Dataset entries
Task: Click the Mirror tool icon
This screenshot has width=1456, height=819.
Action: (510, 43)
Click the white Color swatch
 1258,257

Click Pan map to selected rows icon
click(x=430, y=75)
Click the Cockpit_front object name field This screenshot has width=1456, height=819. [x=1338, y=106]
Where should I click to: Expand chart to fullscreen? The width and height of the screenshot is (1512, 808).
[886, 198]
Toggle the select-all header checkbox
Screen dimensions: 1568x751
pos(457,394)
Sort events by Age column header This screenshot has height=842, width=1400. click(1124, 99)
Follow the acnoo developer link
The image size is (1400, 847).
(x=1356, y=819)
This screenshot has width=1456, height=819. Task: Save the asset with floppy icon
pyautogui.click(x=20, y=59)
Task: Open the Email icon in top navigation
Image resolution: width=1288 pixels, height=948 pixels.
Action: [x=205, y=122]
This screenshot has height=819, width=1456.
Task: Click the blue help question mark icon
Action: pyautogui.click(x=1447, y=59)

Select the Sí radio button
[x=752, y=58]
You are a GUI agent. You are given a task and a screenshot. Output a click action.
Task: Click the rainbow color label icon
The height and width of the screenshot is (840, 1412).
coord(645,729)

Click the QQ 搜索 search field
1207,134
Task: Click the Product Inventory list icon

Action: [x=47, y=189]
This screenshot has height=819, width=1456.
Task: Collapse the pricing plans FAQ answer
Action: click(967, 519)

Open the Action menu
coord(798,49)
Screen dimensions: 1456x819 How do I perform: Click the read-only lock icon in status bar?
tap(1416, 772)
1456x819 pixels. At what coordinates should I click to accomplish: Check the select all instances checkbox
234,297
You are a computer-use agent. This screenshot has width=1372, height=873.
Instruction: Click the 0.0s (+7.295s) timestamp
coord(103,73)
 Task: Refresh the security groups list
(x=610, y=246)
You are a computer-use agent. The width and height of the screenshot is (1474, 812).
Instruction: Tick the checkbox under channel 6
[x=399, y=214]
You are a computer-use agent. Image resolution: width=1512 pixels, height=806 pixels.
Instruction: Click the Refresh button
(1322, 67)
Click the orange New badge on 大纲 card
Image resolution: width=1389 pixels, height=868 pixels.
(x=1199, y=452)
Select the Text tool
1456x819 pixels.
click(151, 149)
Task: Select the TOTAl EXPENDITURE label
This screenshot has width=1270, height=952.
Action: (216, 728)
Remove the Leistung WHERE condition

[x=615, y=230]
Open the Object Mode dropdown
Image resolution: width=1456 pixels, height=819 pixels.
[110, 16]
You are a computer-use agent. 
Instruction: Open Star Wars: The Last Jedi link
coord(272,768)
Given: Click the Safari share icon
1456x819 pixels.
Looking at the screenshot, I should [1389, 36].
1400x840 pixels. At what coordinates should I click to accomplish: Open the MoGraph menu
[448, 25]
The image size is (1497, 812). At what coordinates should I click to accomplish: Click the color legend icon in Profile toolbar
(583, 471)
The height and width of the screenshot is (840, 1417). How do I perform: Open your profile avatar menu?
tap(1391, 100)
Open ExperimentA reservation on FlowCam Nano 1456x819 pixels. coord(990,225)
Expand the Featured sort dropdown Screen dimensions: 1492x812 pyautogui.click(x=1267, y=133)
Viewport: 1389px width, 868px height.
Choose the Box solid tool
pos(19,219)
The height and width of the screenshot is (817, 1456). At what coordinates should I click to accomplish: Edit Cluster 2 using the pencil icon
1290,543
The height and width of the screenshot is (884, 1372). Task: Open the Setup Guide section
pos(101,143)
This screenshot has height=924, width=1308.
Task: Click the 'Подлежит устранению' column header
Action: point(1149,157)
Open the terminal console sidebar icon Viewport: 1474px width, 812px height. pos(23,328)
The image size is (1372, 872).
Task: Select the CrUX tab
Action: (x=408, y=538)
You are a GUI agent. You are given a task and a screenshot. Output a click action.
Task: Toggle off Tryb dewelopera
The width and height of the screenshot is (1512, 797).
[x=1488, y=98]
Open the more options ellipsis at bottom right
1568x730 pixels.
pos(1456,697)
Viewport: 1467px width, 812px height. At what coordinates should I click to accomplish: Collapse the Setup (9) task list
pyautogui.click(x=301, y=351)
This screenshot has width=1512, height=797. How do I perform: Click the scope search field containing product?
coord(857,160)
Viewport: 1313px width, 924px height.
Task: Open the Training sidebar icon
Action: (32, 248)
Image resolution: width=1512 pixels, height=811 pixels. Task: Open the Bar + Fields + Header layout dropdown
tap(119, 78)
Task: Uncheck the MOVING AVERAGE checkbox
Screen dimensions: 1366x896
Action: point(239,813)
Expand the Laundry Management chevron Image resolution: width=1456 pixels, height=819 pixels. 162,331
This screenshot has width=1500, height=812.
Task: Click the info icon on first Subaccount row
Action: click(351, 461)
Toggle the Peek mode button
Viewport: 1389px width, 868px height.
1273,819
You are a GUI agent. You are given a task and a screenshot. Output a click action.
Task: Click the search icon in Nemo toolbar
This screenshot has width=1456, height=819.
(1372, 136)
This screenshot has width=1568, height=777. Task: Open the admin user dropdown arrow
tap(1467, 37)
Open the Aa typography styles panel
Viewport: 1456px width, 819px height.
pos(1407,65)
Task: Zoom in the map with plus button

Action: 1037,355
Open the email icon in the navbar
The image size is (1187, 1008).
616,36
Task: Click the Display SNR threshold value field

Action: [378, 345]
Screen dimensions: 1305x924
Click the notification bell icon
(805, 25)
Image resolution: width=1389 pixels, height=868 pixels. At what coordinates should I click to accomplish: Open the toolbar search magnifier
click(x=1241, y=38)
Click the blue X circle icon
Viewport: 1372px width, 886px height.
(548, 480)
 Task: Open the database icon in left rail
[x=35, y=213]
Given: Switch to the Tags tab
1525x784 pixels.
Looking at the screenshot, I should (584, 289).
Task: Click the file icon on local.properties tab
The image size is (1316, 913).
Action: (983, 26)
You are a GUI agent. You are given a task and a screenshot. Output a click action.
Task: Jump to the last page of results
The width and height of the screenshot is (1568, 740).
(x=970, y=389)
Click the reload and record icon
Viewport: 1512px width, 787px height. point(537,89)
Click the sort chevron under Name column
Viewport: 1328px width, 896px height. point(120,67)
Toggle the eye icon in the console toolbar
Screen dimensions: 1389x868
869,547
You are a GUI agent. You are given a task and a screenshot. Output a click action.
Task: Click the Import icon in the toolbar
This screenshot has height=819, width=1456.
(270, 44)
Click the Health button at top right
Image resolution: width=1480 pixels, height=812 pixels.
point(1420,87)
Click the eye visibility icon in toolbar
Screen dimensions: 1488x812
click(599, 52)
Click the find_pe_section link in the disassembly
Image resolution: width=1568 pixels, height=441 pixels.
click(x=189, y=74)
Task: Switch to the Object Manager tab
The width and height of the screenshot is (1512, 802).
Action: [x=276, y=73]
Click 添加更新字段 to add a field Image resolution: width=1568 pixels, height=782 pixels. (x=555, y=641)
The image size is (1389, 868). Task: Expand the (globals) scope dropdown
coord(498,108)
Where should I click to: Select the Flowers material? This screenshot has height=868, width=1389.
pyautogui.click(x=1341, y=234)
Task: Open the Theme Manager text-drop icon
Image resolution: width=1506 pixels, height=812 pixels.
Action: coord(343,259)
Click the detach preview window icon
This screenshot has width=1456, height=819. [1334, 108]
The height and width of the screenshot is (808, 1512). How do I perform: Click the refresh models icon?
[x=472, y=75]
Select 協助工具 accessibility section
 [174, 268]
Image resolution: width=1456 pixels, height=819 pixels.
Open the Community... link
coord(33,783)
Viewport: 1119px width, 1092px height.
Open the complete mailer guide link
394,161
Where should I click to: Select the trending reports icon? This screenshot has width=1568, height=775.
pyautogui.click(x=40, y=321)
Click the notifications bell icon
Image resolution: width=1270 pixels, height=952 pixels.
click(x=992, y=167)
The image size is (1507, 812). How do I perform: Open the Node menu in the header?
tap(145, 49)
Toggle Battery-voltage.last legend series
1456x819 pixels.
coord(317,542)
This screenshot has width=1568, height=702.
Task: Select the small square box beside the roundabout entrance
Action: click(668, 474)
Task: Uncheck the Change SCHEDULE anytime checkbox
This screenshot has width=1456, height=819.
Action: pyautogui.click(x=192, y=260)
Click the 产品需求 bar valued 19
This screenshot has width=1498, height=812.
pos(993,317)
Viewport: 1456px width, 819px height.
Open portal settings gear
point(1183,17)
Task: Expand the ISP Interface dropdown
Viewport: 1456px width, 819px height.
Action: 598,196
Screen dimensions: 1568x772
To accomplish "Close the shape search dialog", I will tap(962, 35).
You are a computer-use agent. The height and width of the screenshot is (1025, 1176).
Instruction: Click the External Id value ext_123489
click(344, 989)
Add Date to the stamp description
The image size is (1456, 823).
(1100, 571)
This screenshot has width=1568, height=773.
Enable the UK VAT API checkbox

*Task goal*:
For this exercise, please output exactly the lines above starting at the line with "Task: Open the database icon in left rail" and ending at the line with "Task: Switch to the Object Manager tab", ends included.

*Solution for this task*:
 Task: Open the database icon in left rail
[x=35, y=213]
Given: Switch to the Tags tab
1525x784 pixels.
Looking at the screenshot, I should (584, 289).
Task: Click the file icon on local.properties tab
The image size is (1316, 913).
Action: (983, 26)
You are a GUI agent. You are given a task and a screenshot. Output a click action.
Task: Jump to the last page of results
The width and height of the screenshot is (1568, 740).
(x=970, y=389)
Click the reload and record icon
Viewport: 1512px width, 787px height. point(537,89)
Click the sort chevron under Name column
Viewport: 1328px width, 896px height. point(120,67)
Toggle the eye icon in the console toolbar
Screen dimensions: 1389x868
869,547
You are a GUI agent. You are given a task and a screenshot. Output a click action.
Task: Click the Import icon in the toolbar
This screenshot has height=819, width=1456.
(270, 44)
Click the Health button at top right
Image resolution: width=1480 pixels, height=812 pixels.
point(1420,87)
Click the eye visibility icon in toolbar
Screen dimensions: 1488x812
click(599, 52)
Click the find_pe_section link in the disassembly
Image resolution: width=1568 pixels, height=441 pixels.
click(x=189, y=74)
Task: Switch to the Object Manager tab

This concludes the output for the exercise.